Well-trained Ethiopian soldiers easily scattered the jihadists trying to defend the key hub and market town of Beledweyne in central Somalia.

Kenyan ground forces, which started incursions in October, pushed al-Shabaab guerrillas back from its borders and are now closing in on the port of Kismayo in the south, part of a vital supply route for al-Shabaab arms and funds. Kenyan jets meanwhile have bombed al-Shabaab bases.

Both U.S. and French special forces are believed to be helping with guidance and intelligence, while keeping low profiles (a background role President Barack Obama appears to prefer these days).

But this is not all one way. Jihadist cells have launched grenade attacks inside Kenya, killing seven people just last week and putting much of that country on a tense alert.

A cry for help

Armed action, of course, carries enormous risk.

 

 

 

Rooting out al-Shabaab? Ethiopia, Kenya and a contingend of African Union soldiers are forming a pincer attack against the fundamentalist al-Shabaab, which controls much of south-central Somalia, the shaded area.

 


Rooting out al-Shabaab? Ethiopia, Kenya and a contingend of African Union soldiers are forming a pincer attack against the fundamentalist al-Shabaab, which controls much of south-central Somalia, the shaded area. (Manmeet Ahluwalia/CBC)

 

 

Aid workers have warned that military intervention will only make a ghastly situation worse, but

so far at least, UN aid chief Mark Bowden says the actions have "not really had an impact."

 

Still, many people have raised the obvious question about the world's so-called responsibility to protect.

If it is all right for the UN to back air raids in Libya to save civilians, not to mention the similar action over Kosovo in 1999, then why is it impossible to use force to save Somalia's people from what they are going through?

There is history here of course. We remember the (Black Hawk down) fiasco in 1993 when UN and U.S. forces had to pull out of their armed support of relief efforts because of ferocious urban resistance by Somali warlords.

Then there was Ethiopia's previous incursion in 2006 against a different jihadist regime that threatened its borders. The Ethiopians took Mogadishu easily enough, but they were eventually forced to withdraw, a retreat that helped the rise of al-Shabaab.

This time, the Kenyan and Ethiopian commanders stress they are anxious to avoid any quagmires and are handing control over to Somalia's transitional government as they advance.

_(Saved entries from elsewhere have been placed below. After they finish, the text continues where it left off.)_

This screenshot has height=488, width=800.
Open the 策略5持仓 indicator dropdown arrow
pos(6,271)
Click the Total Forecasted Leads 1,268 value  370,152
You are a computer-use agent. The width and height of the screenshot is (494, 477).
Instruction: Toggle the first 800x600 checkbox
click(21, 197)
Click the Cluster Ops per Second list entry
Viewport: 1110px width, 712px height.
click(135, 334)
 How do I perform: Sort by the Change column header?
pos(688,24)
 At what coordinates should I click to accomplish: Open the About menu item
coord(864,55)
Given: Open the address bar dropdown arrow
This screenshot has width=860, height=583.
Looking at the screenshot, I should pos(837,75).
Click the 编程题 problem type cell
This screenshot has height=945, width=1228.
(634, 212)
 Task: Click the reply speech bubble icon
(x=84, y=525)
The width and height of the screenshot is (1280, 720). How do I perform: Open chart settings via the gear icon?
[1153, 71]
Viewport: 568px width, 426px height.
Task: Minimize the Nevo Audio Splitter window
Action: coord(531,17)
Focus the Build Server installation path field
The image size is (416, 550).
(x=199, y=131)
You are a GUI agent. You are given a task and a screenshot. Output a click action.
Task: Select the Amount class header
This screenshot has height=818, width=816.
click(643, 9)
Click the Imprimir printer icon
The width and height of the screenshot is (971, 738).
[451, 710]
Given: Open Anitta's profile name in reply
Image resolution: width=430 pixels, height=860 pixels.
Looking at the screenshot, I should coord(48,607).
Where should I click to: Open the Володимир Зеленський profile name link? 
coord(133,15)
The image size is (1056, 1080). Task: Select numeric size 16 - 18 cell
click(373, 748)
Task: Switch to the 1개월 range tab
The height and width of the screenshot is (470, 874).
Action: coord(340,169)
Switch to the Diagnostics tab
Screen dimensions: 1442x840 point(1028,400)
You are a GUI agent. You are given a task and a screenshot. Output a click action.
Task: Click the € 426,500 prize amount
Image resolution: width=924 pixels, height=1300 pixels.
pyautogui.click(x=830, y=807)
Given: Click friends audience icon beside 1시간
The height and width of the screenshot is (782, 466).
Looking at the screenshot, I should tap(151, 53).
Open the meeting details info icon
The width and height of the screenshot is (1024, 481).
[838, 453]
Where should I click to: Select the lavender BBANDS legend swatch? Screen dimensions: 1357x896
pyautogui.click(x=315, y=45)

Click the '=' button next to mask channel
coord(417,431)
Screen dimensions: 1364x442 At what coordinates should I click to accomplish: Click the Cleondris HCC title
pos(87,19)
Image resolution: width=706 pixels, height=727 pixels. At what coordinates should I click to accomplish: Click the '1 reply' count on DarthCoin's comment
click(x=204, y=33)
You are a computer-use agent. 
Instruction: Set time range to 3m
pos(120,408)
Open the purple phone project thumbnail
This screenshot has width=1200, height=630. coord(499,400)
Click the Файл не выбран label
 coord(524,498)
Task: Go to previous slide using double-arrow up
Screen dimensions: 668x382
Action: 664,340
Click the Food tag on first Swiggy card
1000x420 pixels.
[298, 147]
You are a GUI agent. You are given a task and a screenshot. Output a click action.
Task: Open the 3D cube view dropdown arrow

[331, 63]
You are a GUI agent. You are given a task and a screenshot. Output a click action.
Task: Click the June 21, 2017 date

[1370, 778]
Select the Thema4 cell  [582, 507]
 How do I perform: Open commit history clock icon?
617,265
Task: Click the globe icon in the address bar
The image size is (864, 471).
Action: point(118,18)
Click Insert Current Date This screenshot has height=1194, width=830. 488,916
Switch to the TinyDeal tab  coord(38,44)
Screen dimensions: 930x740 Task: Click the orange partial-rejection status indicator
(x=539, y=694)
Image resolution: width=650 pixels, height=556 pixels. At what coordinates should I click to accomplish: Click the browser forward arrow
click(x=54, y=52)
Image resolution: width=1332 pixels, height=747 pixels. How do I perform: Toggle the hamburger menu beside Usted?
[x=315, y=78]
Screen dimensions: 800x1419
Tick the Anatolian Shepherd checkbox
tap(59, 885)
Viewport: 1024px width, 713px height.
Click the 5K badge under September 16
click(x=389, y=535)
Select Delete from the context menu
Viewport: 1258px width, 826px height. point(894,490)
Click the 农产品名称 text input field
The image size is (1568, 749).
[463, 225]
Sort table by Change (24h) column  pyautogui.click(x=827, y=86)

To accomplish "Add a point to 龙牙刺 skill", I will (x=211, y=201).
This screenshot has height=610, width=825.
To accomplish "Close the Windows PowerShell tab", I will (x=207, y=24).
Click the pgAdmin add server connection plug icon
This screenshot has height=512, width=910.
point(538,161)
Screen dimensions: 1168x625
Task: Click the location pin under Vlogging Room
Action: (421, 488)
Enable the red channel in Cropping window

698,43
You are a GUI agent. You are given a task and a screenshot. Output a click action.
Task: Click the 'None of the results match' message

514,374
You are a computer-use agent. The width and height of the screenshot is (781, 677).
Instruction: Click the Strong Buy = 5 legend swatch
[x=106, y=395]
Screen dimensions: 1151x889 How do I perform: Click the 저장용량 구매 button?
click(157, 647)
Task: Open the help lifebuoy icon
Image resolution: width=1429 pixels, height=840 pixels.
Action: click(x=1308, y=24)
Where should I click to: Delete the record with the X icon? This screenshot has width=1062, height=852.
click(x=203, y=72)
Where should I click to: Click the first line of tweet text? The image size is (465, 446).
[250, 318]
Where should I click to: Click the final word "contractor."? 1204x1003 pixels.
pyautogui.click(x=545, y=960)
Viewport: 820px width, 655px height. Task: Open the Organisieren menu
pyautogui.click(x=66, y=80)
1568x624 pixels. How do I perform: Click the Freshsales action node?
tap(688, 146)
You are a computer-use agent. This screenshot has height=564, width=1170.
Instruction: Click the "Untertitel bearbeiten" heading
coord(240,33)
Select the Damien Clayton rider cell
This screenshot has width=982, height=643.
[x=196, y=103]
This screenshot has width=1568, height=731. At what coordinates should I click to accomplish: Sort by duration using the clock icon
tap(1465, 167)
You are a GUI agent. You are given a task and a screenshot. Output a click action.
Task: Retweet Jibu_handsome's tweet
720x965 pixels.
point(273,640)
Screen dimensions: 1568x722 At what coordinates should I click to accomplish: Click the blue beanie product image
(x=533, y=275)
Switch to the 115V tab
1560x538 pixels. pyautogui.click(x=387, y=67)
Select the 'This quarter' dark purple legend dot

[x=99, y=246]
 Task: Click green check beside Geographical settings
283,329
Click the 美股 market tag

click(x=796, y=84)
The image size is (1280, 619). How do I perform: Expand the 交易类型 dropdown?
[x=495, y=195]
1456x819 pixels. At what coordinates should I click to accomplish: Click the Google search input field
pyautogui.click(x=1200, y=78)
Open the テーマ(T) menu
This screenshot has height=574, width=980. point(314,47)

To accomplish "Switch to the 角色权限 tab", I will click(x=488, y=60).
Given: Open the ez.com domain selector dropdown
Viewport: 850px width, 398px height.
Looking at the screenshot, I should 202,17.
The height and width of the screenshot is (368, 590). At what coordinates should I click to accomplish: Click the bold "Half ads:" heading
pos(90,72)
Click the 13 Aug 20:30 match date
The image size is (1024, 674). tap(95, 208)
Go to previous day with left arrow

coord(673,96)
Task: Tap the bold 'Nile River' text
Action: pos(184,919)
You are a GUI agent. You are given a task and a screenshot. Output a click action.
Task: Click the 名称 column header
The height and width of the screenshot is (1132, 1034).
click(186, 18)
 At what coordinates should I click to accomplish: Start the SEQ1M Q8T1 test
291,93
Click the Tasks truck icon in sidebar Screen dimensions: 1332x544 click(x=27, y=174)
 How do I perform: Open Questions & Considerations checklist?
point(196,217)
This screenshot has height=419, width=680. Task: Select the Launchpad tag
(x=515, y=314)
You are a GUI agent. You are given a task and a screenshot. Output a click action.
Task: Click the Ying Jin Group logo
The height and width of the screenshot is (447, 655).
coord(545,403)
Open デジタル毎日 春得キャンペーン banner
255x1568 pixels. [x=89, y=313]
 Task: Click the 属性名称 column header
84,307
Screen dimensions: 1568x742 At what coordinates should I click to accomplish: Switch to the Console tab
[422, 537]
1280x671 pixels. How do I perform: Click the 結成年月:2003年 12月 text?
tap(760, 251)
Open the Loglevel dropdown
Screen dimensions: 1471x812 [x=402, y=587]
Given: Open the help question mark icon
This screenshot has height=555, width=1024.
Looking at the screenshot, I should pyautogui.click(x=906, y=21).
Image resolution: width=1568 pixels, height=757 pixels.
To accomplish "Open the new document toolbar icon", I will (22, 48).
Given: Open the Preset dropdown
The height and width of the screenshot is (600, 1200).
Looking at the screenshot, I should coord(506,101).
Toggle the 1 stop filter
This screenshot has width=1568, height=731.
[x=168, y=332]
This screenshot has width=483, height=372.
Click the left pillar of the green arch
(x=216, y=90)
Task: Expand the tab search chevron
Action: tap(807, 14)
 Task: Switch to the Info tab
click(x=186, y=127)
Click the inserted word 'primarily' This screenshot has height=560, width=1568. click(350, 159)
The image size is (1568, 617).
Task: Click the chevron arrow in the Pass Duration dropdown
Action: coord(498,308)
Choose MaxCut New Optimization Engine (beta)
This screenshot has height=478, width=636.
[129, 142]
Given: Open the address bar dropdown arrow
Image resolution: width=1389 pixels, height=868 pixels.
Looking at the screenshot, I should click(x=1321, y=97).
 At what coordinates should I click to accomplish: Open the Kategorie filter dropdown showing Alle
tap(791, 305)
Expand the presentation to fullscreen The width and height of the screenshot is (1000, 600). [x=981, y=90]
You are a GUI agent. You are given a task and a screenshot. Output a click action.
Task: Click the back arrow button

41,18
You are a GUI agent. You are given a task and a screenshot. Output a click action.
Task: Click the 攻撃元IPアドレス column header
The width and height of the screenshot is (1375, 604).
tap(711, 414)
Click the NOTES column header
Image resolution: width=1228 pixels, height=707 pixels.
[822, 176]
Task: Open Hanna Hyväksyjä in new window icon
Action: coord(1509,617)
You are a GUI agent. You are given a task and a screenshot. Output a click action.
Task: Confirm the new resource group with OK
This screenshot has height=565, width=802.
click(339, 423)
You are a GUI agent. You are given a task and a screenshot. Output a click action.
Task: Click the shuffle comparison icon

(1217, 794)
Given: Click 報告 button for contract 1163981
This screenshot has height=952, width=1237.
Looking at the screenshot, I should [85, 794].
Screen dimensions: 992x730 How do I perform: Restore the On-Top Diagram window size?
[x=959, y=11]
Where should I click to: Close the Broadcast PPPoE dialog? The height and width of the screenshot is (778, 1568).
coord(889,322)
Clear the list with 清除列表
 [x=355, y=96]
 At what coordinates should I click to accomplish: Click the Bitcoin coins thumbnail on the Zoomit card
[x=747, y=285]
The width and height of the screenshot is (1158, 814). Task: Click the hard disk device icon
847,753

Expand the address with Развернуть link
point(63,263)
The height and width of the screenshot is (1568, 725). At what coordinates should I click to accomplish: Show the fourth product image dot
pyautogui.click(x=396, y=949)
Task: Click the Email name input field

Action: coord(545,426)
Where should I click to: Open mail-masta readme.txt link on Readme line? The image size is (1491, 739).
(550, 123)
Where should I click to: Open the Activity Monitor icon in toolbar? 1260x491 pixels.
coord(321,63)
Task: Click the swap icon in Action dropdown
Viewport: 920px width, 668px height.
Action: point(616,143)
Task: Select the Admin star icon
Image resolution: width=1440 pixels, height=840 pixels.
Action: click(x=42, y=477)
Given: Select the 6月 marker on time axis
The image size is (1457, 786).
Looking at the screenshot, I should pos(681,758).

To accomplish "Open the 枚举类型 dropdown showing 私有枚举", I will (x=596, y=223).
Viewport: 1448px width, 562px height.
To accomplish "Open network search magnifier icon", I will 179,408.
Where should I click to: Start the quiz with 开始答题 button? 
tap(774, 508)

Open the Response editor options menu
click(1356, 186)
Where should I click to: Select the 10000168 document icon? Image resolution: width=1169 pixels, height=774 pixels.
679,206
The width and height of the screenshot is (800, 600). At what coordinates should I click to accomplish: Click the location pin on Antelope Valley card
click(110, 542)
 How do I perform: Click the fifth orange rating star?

Both Kenya and Ethiopia are suspected by other African nations of having hidden territorial ambitions regarding Somalia, a chronic suspicion that so often collapses any co-operation in this region.

But the only hope that military intervention might work is if these nations, along with the pathetically under-strength AU troops from Uganda, Burundi and Djibouti, can finally shame the whole continent into some kind of joint action.

All these nations agree that non-African intervention would be unhelpful,which leaves any plan to de-fuse Somalia up to a continent that has so far been unwilling to deal with its problems in any but the most limited ways.

Kenya and Ethiopia, feeling their very futures are being undermined by Somalia, have clearly decided they have no option but to act, in the hope that force might finally wake up their fellow African leaders who have so far been asleep to the diplomatic cries for help.